Well over 100,000 people will receive their coronavirus vaccine this week, according to the head of the HSE.
According to the latest figures, just over 120,000 people in Ireland are now fully vaccinated, while nearly 206,000 have had their first dose.
On Newstalk Breakfast this morning, HSE Chief Executive Paul Reid said the country will be administering a million doses per month by April.
“We have been getting a supply of around 40,000 and vaccinating them straight away,” he said.
“This week gone, as in just yesterday, last week, we will have done probably very close to 80,000 and next week, we will be well over 100,000.
“So, we are beginning to see the scaling up and certainly, as we get into April, we are getting to levels of about one million a month – 250,000 a week [Sic] as we reach into April and May.”
Mr Reid said the country is in line to receive around 1.24 million doses in the first quarter of the year followed by around 308 million in the second.
He insisted that “once we get the supply we will deliver,” noting that up to now, around 95% of the vaccines that have arrived in have been administered.
According to global data, Israel remains the world leader having administered a first dose to over half its population.
The UK has passed one-quarter while Malta is now at nearly 10%.
Ireland is currently 14th in the EU when it comes to vaccine administered per 100,000 people.
As of last week, Ireland was at 6.3%.
Mr Reid insisted Ireland is continuing to make “very good progress” against the virus, although case numbers have “kind of plateaued” in recent days.
“I do believe there are very strong compliance levels still amongst all of the public,” he said.

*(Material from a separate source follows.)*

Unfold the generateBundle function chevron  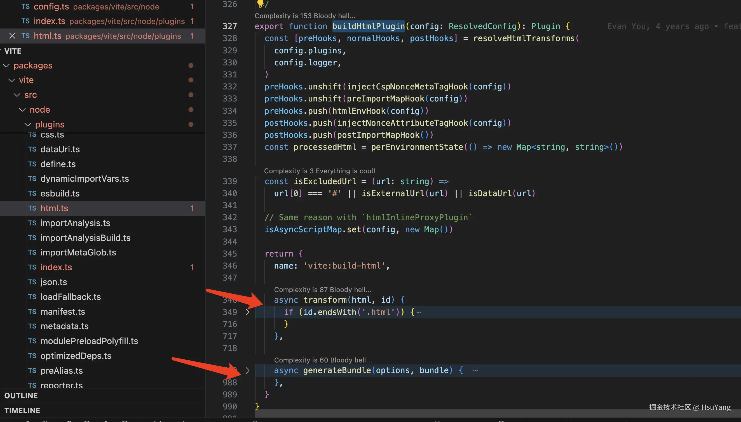coord(247,370)
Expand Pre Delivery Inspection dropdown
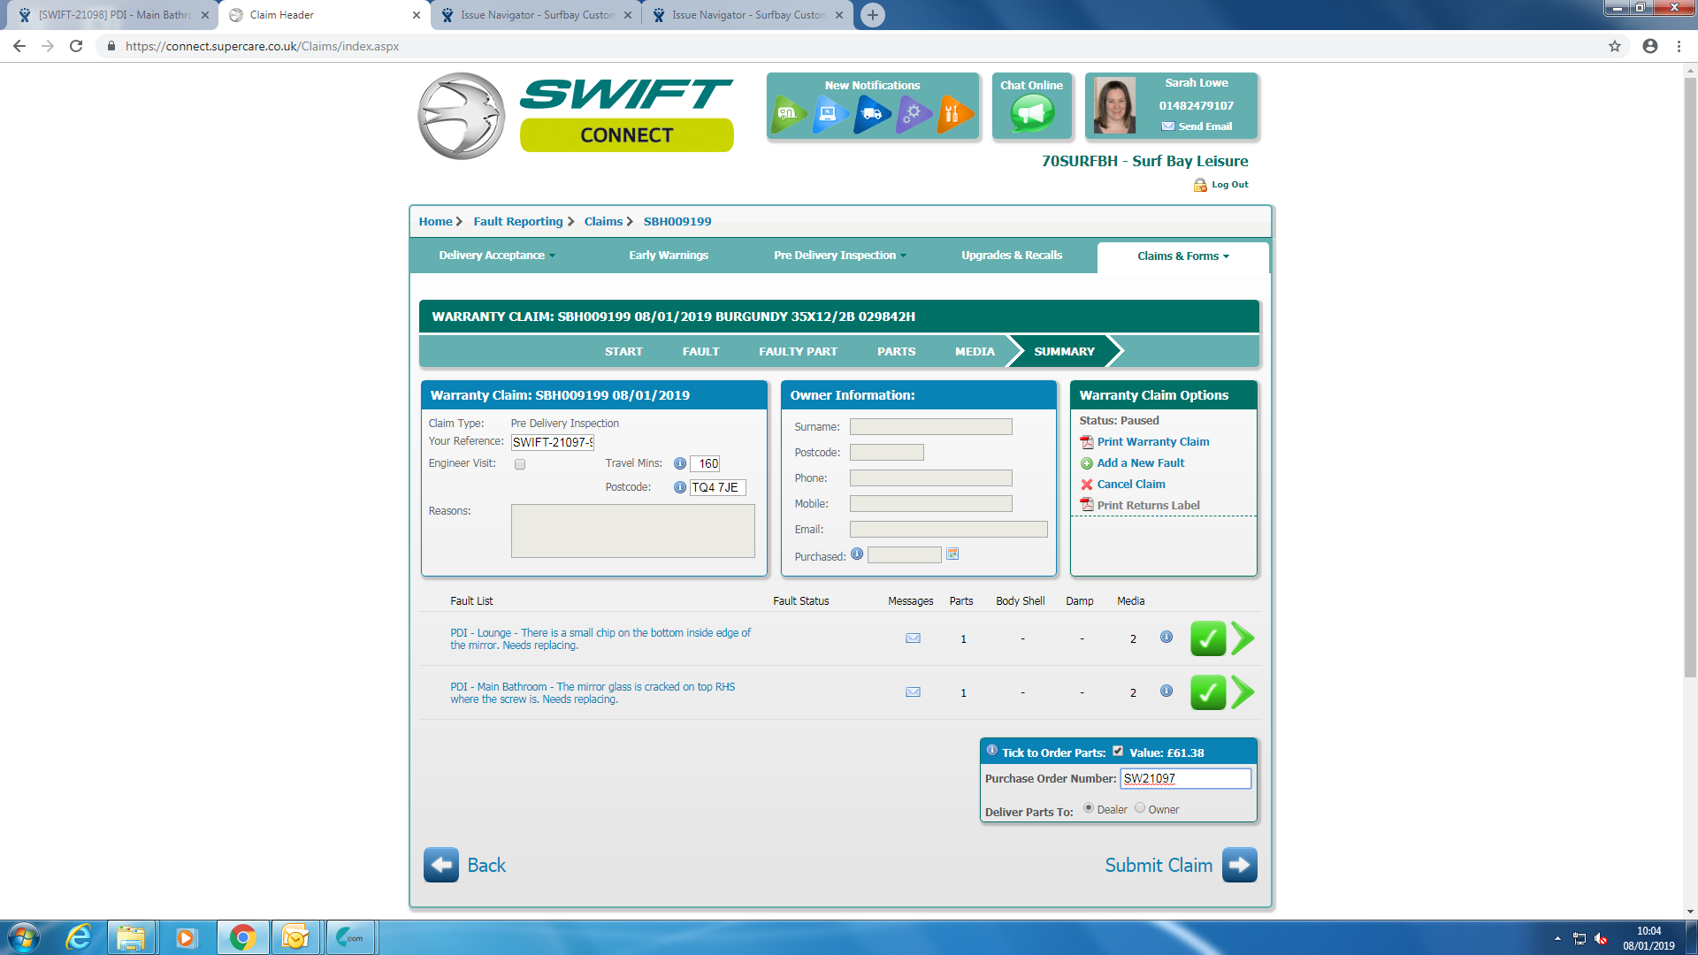1698x955 pixels. click(839, 256)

“We are certainly, I think, getting to that point where people are getting a little bit frustrated. Spring is coming, the weather is warming up and people want to get out and about so I do understand we are at a difficult point but I think people need to be reassured.
“We are making progress; it is beginning to get a bit stuck and we have to stick with it for the next while.”
He said there does appear to be a rise in cases among younger people but warned that, “from all the evidence we have, it is not about house parties.”
“It may be moving between one home to another or apartment to another to see a football game, Superbowl, Premiership match and even people moving between homes for a cup of tea and a quick catchup,” he said.
“That is a real risk factor still because of the transmission levels of this. So, it is a combination of that and the variant.”